America’s Sweethearts, co-written by Billy Crystal, is less funny than his jokes for the Academy Award ceremonies. It’s a Singin’ in the Rain throwback about a famous Hollywood couple (John Cusack and Catherine Zeta-Jones) who break up and are forced to attend a press junket for their final film together. Roberts, the top-billed performer, fits somewhere in there, but she’s not around enough. Don’t these hack filmmakers know that the only safe way to make a movie with this toothy, infectious presence is to put her in almost every scene? Steven Soderbergh knew that. You miss her when she’s not around, and her character here is so underwritten it qualifies as a supporting role. Julia doesn’t work in bit parts. Zeta-Jones is a Garbo-wannabe and she’s just beautiful enough to pull it off; her projected haughtiness is usually pitch-perfect and proves that she’s decent at comedy. Cusack, a very good actor, generates no chemistry with Roberts, who plays Zeta-Jones’ sister and assistant and his sister-in-law and love interest. Maybe it’s just that the script doesn’t allow the relationship to gain momentum and to grow. The only sex scene involving Julia and John is implied; it’s a yawn and a shrug- we know what happened so the film moves on. Director Joe Roth doesn’t build romantic suspense; he fast-forwards to the climax, which turns out to be rather anti-climactic.
Everything here recycles material that’s better; we not only get the Hollywood satire from the greatest musical ever made, the romantic setup from the Astaire-Rogers movies, and the style of humor from the screwball comedies, but the scene in which Cusack and Roberts are in bed together reminded me of the morning-after moments in the far more consistent Julia vehicle Notting Hill. Most of the jokes are cheap, even Christopher Walken’s auteur filmmaker named Hal (an obvious reference to Stanley Kubrick) who delivers his movie to the junket in a helicopter after holding it hostage and putting the studios in a state of panic (it’s a nice, spoofy take on reclusive, arty directors who take for granted the companies that fund their work- and another indication that this is a studio concoction made with the talent and bitterness of executives). It’s strange that Crystal and the other screenwriter Peter Tolan should be making fun of moviemaking misfits when their own material is so disappointingly, nauseatingly hollow. So much of America’s Sweethearts is filler, like Hank Azaria’s well-meaning turn as a dumb Spanish actor with a heavy accent, that the amusing Walken and Stanley Tucci performances seem poisoned by the barrel’s bad apples.

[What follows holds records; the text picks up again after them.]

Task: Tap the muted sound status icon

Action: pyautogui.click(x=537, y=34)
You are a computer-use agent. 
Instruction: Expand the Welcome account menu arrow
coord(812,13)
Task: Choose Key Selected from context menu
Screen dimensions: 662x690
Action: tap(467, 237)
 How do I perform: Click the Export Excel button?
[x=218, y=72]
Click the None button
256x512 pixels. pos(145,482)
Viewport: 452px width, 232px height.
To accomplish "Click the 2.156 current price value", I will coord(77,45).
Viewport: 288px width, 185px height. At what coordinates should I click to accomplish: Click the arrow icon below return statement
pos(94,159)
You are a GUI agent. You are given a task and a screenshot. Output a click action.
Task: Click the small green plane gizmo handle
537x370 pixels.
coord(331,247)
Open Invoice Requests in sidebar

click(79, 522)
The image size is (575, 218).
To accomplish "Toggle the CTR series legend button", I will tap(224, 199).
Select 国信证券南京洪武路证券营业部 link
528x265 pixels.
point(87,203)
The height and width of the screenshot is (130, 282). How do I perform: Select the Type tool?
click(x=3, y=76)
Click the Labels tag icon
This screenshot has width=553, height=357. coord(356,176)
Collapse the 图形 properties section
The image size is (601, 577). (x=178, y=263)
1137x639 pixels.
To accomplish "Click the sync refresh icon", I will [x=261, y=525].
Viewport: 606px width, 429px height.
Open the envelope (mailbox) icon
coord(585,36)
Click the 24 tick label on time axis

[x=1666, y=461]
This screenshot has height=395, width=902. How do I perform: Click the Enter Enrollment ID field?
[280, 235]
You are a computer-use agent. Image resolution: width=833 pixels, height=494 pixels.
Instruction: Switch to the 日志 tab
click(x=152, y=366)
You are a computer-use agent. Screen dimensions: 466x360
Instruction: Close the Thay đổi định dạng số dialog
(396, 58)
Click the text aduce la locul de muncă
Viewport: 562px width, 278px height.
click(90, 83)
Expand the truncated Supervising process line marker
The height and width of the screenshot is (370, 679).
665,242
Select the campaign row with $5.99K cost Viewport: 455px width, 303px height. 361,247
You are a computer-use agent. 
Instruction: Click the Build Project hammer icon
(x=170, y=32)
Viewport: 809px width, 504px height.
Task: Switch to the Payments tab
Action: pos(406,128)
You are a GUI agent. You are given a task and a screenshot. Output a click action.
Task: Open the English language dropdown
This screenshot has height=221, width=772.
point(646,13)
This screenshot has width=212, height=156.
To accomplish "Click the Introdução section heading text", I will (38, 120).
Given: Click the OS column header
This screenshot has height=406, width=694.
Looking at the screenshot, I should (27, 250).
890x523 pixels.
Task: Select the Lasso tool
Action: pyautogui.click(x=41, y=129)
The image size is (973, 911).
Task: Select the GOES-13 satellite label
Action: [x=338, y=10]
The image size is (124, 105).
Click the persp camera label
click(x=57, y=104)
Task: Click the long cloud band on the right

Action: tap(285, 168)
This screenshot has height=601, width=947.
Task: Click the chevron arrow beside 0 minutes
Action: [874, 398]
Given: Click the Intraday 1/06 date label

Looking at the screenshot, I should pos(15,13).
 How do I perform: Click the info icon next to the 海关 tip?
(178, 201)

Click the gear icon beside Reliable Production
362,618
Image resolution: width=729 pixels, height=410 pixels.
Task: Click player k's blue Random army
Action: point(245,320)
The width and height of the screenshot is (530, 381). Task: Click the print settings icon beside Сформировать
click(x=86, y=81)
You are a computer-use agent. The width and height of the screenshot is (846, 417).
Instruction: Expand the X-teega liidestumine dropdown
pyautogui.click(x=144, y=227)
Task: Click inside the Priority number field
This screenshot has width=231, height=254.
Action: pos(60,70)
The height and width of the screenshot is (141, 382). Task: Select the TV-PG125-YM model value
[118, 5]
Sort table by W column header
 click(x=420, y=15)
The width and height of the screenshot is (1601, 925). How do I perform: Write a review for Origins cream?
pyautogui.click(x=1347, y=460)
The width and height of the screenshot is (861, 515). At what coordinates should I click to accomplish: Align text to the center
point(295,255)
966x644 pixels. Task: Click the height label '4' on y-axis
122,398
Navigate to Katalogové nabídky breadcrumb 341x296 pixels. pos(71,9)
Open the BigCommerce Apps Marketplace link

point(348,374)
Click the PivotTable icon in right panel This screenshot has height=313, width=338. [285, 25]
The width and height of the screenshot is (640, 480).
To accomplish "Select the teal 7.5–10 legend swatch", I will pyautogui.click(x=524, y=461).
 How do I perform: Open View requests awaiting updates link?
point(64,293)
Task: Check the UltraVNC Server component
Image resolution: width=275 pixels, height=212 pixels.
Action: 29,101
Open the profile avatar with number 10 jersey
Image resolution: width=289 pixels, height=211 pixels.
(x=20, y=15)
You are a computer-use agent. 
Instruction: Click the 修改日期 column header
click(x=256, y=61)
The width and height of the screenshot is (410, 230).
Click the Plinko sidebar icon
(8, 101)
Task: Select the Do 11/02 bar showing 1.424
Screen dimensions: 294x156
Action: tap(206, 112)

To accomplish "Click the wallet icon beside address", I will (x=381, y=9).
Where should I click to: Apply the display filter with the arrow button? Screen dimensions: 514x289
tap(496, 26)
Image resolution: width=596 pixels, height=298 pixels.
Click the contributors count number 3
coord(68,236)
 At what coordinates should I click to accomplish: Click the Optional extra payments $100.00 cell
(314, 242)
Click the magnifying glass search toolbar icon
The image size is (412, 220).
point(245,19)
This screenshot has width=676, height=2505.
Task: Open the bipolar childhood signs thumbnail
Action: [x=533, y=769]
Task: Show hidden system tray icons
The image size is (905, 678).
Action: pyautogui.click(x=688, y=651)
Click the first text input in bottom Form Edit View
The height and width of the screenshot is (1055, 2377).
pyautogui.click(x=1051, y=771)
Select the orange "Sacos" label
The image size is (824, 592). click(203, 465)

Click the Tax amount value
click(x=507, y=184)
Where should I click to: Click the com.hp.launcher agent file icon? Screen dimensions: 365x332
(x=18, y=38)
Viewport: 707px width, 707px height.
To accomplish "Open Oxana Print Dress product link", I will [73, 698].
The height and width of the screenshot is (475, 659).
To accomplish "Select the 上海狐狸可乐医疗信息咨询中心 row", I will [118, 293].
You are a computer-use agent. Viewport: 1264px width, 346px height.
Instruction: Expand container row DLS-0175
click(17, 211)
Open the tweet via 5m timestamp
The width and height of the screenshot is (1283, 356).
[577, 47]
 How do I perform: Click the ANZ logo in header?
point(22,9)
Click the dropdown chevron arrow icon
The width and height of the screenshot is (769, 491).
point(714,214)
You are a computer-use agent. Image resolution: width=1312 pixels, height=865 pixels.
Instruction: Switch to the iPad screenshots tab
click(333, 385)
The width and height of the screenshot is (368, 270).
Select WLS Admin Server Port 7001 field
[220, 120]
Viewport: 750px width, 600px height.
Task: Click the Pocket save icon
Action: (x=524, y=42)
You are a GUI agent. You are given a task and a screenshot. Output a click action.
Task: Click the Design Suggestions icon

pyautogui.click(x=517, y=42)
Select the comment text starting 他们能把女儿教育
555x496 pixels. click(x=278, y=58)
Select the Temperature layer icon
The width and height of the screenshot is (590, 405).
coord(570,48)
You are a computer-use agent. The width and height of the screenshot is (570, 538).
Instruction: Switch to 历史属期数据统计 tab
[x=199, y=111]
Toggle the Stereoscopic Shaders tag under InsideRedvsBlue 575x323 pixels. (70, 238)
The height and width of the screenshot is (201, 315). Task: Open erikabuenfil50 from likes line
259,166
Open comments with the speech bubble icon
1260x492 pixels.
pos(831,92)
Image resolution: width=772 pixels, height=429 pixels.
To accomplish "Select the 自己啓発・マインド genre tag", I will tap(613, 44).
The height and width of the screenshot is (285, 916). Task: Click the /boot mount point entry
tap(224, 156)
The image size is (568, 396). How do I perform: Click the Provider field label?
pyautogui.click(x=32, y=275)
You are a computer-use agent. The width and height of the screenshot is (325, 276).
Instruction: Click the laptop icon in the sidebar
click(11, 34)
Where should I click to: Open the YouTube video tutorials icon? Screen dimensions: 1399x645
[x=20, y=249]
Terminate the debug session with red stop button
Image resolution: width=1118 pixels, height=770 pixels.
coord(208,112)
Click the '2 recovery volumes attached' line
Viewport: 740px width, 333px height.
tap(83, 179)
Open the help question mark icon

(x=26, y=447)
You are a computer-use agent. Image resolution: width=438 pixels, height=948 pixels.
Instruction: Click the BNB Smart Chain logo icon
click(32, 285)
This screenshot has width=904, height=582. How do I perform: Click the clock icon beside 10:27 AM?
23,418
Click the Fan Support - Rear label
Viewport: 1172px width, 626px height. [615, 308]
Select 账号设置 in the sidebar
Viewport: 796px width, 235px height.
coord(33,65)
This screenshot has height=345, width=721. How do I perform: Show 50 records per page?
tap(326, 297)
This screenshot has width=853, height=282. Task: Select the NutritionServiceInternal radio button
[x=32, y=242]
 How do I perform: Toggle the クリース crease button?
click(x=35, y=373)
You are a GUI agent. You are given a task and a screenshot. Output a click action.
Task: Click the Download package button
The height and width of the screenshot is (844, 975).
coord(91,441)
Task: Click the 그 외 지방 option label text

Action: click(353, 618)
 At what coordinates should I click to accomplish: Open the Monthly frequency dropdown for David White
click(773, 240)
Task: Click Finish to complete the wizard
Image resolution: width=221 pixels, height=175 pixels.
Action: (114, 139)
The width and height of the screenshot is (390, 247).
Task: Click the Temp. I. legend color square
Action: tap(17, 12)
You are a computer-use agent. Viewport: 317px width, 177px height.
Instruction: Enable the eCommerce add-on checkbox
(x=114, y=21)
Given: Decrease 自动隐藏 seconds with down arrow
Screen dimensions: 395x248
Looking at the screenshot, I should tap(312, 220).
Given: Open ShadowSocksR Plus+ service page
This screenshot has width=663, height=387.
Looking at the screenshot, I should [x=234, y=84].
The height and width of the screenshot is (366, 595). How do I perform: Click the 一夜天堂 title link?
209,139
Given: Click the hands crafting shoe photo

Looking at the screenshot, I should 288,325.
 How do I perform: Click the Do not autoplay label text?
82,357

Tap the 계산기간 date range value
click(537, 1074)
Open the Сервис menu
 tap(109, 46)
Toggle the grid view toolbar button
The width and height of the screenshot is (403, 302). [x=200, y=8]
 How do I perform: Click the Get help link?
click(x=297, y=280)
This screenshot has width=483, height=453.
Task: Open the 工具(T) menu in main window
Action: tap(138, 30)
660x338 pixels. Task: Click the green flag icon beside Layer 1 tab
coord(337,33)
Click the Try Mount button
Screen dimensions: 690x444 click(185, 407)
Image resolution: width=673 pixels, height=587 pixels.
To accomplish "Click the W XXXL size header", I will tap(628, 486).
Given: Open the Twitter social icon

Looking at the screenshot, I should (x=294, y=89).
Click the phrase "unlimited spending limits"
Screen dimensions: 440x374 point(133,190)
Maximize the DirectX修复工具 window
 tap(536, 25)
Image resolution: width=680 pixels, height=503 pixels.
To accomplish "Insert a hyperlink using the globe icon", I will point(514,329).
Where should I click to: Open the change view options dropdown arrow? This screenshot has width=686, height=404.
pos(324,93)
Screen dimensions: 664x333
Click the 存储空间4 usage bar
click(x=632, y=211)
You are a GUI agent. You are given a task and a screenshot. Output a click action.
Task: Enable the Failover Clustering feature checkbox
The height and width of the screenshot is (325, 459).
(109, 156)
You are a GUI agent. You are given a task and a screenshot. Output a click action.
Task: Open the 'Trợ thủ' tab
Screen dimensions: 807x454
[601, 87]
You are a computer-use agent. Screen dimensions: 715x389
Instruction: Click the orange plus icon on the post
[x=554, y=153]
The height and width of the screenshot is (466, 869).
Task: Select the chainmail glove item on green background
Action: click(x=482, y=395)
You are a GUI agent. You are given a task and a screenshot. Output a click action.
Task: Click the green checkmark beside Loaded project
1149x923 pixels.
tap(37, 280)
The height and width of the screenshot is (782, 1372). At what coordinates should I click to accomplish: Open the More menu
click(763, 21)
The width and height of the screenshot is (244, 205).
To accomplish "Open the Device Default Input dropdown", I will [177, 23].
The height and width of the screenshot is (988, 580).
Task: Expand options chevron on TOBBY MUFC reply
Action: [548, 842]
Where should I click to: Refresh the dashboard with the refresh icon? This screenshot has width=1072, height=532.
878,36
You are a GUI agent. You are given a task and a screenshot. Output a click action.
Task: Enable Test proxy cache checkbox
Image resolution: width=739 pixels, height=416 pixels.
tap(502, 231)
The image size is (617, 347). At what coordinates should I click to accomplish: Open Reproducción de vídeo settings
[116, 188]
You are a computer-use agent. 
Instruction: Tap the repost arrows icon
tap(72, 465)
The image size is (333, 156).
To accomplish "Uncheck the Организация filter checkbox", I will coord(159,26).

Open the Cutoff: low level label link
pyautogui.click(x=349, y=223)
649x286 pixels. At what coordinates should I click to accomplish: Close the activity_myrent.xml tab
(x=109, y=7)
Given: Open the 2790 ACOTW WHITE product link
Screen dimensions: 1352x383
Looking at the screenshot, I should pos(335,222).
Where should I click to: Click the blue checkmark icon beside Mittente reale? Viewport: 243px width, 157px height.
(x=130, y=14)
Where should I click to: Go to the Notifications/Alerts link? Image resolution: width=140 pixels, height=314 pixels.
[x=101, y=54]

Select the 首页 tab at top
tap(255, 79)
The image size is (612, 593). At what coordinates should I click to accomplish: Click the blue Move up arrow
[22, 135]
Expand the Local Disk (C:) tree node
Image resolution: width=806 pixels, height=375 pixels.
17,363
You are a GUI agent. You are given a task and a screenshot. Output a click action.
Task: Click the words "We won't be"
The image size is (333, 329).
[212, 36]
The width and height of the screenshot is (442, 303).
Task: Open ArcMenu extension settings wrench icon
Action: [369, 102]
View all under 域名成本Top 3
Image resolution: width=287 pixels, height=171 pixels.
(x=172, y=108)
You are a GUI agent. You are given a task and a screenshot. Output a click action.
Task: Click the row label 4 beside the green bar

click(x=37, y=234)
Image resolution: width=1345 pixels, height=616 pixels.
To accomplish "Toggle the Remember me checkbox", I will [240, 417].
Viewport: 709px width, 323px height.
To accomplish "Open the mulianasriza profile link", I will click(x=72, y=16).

The film’s opening title is placed on a red, sophisticated leather book like the credits were in Vincente Minnelli movies, and the book opens up to show us clips from early collaborations of the superstar duo. They are purposely crumby and campy, like Singin’ in the Rain’s silent film imitations, yet the movies-within-a-movie at least look interesting; I’d rather watch those instead of this confused crap. Hollywood seems to think that the only way they can keep vomiting up predictable love stories and have us accept them is if they wax self-deprecating, but Roth’s tone is so see-through, so repellent. Julia Roberts doesn’t deserve this. She does the best she can with the skinny role she’s given. She’s one of our last links to the stars of the studio system; she absolutely deserved her Oscar for Erin Brockovich because the Academy is all for fun, attractive performances, not real great acting, and Julia’s Brockovich suffered gloriously and glamorously. She deserves to be one of the most powerful figures in Hollywood right now. And she is.